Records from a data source
----------------

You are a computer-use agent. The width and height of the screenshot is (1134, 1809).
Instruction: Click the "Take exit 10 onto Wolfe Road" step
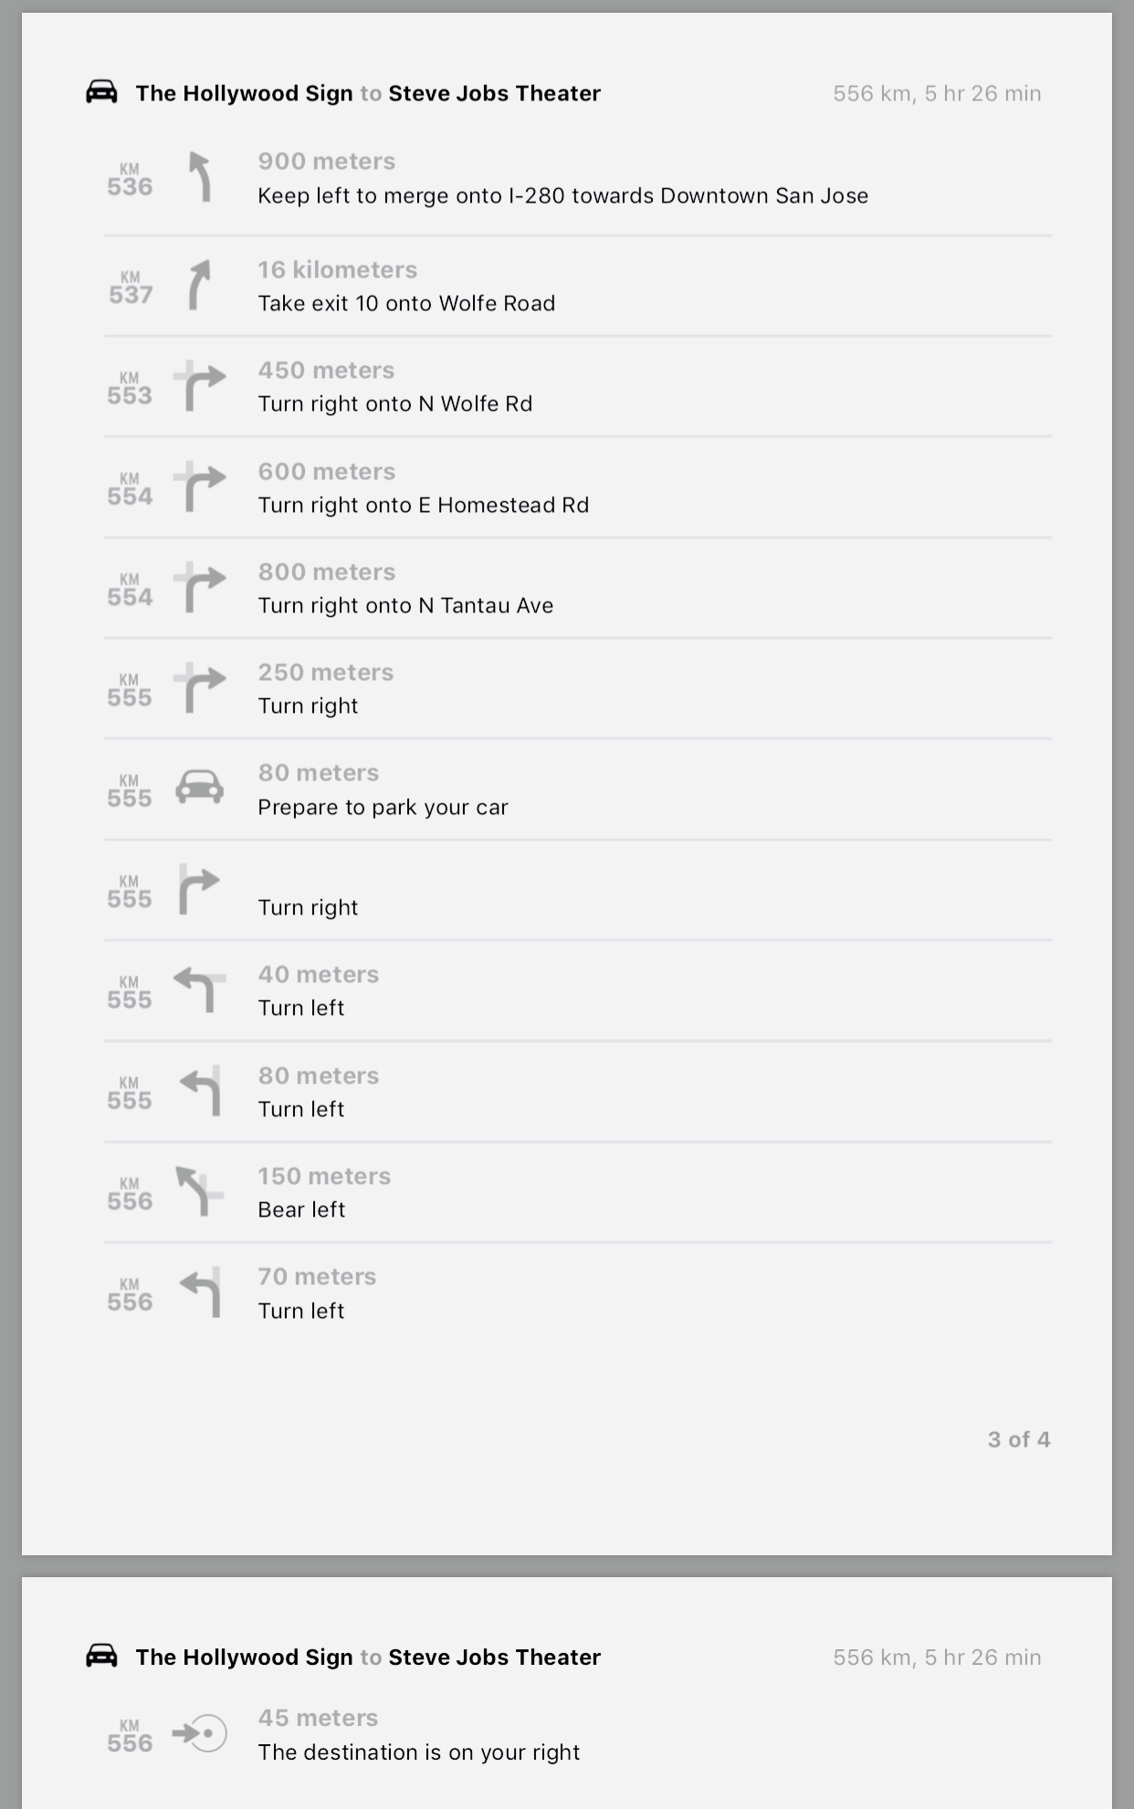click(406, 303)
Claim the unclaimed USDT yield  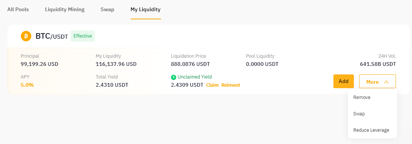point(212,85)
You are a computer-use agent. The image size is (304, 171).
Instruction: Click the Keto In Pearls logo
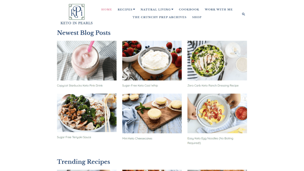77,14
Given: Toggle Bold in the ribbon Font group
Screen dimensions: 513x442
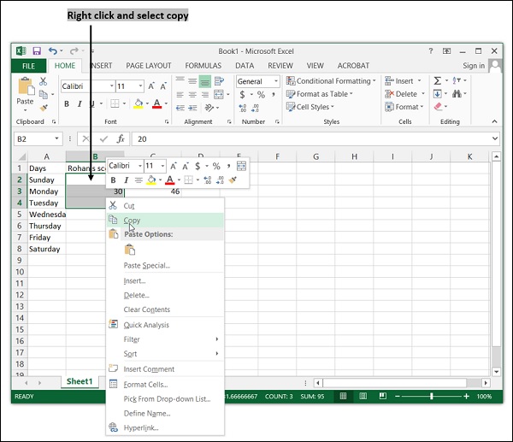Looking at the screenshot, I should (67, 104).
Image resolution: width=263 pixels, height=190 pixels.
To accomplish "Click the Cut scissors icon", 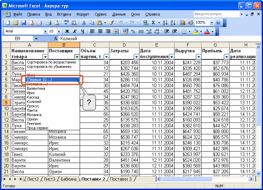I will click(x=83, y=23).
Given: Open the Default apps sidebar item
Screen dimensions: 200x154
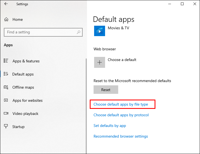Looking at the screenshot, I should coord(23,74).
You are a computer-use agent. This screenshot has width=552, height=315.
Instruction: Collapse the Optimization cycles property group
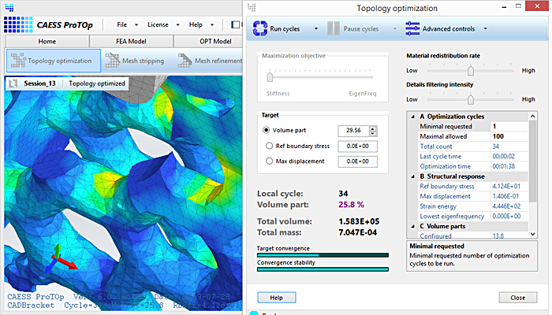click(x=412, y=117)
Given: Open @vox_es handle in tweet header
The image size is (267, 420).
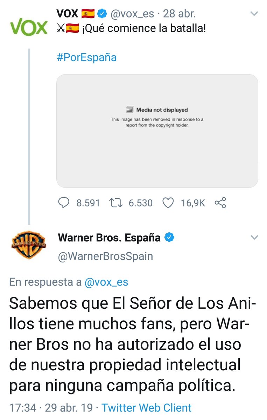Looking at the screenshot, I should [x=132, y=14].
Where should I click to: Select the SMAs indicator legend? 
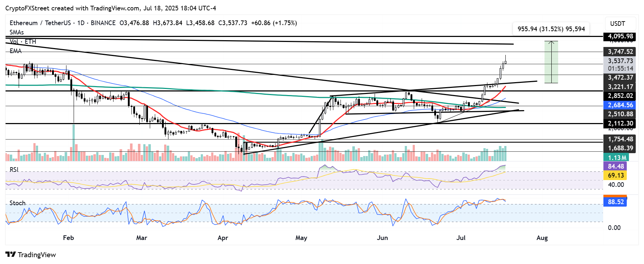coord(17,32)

----------------

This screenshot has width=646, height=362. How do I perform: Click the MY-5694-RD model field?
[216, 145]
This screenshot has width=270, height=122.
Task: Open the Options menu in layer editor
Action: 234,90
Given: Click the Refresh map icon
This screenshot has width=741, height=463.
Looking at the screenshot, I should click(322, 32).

----------------

• _ASSIGNMENT_
Every line above that has the string "computer" needs to be copied.

• _WRITTEN ANSWER_
You are a computer-use agent. The width and height of the screenshot is (1134, 1809).
You are a computer-use agent. The image size is (304, 171).
You are a computer-use agent. This screenshot has width=552, height=315.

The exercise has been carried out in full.